Digital transformation initiatives illustrate this tension. The pressure to deliver new features and online services quickly can lead to speed being prioritised over security controls. Budget decisions are rarely straightforward either, requiring constant balancing between innovation, growth and protection. Zero Trust architecture is widely recognised as the right direction of travel, offering strong protection by assuming no user or system is inherently trustworthy. But implementing it is a significant undertaking and for many institutions it remains a work in progress. An additional challenge is the reliance on third‑party platforms, which introduces further exposure when ongoing risk assessment is not consistently applied.
“Outsourcing a service does not mean outsourcing the accountability that comes with it and even for small financial institutions and community banks, who often rely on outsourced IT and managed service providers for their cyber security, there is a responsibility to customers to protect their data and their capital.”
-Zach Shelton, Principal, Forvis Mazars US
Banking's medium-to-high cyber security maturity is no accident.

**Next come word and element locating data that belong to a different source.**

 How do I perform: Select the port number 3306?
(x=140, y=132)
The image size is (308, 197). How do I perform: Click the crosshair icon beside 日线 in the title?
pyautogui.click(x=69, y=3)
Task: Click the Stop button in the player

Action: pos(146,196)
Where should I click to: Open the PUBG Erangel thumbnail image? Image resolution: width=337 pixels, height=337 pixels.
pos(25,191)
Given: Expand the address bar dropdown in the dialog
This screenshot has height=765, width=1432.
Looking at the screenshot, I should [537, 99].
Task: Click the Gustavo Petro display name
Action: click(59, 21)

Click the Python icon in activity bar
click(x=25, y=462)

It is the product of decades of regulatory pressure, hard-won experience and an acute awareness of what is at stake. What sets the most mature organisations apart is not just the technology they deploy but how strategically they integrate security into every layer of the business: with a proactive mindset rather than a reactive one, and with security built into processes from the outset rather than added later. The path forward lies in combining advanced technology, robust processes and continuous training, treating cyber security as an everyday discipline rather than a periodic initiative, especially as institutions explore new areas of innovation.

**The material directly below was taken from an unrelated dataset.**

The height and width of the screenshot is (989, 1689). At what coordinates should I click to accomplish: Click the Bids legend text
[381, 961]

Banks boost resilience by aligning risk frameworks with new rules, improving incident reporting and enhancing information sharing while embedding security in daily operations to stay ahead of fast changing threats.
AI and future quantum computing widen attack opportunities by weakening traditional authentication and accelerating threat capabilities which demands stronger governance and continuous cyber security investment.
Leaders must prioritise secure design in transformation programmes, invest in modern architectures, maintain oversight of third-party providers and ensure rapid but safe delivery of new digital services.